Task A → List every core value named on the AscendHer page.
Task B → Using the AscendHer page, state what kind of legal entity AscendHer will be.

I was her
I grew up in Venezuela. By the time I was ready to leave, it was one of the most dangerous countries in the world. I was already living a version of my dream there — working at a startup with my good friend Francisco, doing real work, building something. And the country was collapsing around us.
I needed to leave. I knew where I wanted to go. And between where I was and where I needed to be, there was one thing in the way.
A math class.
I failed it four times. The fifth time, I barely passed. That number — just enough — was the door to Boston.
I arrived with a degree, a suitcase, and no guarantee that any of it would work. I built connections the way I always had — slowly, genuinely, one person at a time. I looked for the places where real work was happening, and I put myself near them.
Then I got an internship at MassChallenge — one of the largest accelerators in the world. That was the first moment I thought: I might actually make it here.
I spent years after that watching women like me try to get into the rooms that were supposed to help them. And I watched them leave without what they came for. Not because they weren't enough. Because the room wasn't built for them.
AscendHer Accelerator is my answer to that.
What we stand for:
Mission
To expand access to world-class entrepreneurship education for women overlooked by existing programs — building a community where language, income, and background are never barriers.
Vision
To become the world's most equitable and rigorous accelerator for women founders, bridging the gap from a great idea to a fundable, scalable business.
Core Values
→ Access is structural, not charitable
→ Language is identity
→ The right room changes everything
→ Reciprocity is a design principle
→ Depth before breadth
→ Community outlasts the program
→ The founder is trusted
THE STRUCTURE
AscendHer will be legally structured as a Public Benefit Corporation. The mission is written into the legal structure — no future owner, investor, or circumstance can strip it out. This was not an afterthought. It was the first decision.

Material provided →
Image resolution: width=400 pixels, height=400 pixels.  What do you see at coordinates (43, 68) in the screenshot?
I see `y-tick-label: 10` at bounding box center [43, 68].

Task solution A →
- Access is structural, not charitable
- Language is identity
- The right room changes everything
- Reciprocity is a design principle
- Depth before breadth
- Community outlasts the program
- The founder is trusted

Task solution B → A Public Benefit Corporation.